The association between period of ER admission (lockdown vs. Control) and ER visit outcome (compulsory hospitalization / consented hospitalization / other non-psychiatric hospitalization or discharge) was significant (X2(2)=10.45, p<0.01). An increased relative rate of enforced psychiatric hospitalizations was documented during the lockdown period compared to the control period (lockdown: 14.7%, Control: 8.8%), and a decreased relative rate of consented psychiatric hospitalizations (lockdown: 4.2%, Control: 11.4%).

The rate of suicidality (ideation and/or attempts) in the lockdown period was not significantly higher than that of the control period (13.3% of all ER psychiatric diagnoses compared to 9.7%, respectively, (X2(1)=1.69, p=0.19).

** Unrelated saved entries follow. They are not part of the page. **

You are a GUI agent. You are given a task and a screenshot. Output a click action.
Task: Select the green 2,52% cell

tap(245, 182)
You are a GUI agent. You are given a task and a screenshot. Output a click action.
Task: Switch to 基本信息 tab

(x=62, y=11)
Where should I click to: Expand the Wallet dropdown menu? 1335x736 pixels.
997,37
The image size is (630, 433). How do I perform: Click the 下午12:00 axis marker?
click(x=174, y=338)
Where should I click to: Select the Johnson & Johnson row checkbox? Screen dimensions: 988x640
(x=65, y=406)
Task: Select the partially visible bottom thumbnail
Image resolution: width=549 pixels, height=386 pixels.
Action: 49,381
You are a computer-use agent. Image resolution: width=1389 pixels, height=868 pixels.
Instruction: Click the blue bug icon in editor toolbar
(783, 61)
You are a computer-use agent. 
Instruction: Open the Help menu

In the lockdown and control periods, the most prevalent diagnosis of patients was from the psychotic spectrum (schizophrenia, schizoaffective disorder, delusional disorder). Full data regarding diagnosis and visit outcome are shown in Table 1.

4. Discussion

In this study, we report that less people approached the ER of a large general hospital in Tel-Aviv during the 1st national lockdown imposed in Israel due to the COVID pandemic, in concordance with similar reports from other countries who imposed lockdown measures (Wong et al., 2020). We further found that a smaller absolute number of patients underwent psychiatric evaluation in the ER during the lockdown period. As data point to an increase in mental illness during the pandemic, it is prudent to conclude that many patients in need of psychiatric care did not seek it, possibly due to fear of contagion in hospital settings and / or due to the lockdown measures. The significant drop we observed in the relative rate of consented psychiatric hospitalizations during the lockdown period and the increase in enforced psychiatric hospitalizations further strengthens our assumption that only more severely ill patients “dared” approach the ER {the law in Israel enables coercion of hospitalization only in severe case of psychosis accompanied by danger to self or others (Article 9 2018)}. We assume that at least some patients requiring consented hospitalization were reluctant to cooperate with medical advice, due to reasons mentioned above. As reported in previous studies, we also did not find a significant change in referrals to the ER due to suicidality (ideation and/or attempts) in the lockdown period compared to the control period (Hernández-Calle et al., 2020), and this differs from reports from the 2003 severe acute respiratory syndrome (SARS) epidemic, describing an increase in suicide risk at that time (Cheung et al., 2008). It is of extreme importance to realize though, that changes in suicidality recorded in the ER, do not necessarily reflect suicidality rates in the general population, as even in "normal" times - a large majority of suicidal cases do not present to ERs (Crosby et al., 1999).

The COVID pandemic is yet to end, and future lockdowns cannot be ruled out, thus the findings described above pose a major public health challenge, and point to an urgent need to facilitate access to psychiatric care for those in need, as well as implementing alternative outreach strategies during similar times of crisis in the future. Such interventions may include broader usage of telehealth services for psychiatric consultations, or the establishment of designated "front-line psychiatric" facilities at times of crisis, intended solely for patients with no physical symptoms, seeking only psychiatric help.

Declaration of Competing Intrests

All authors declare no conflict of interest.

Footnotes

This research did not receive any specific grant from funding agencies in the public, commercial, or non-for-profit sectors.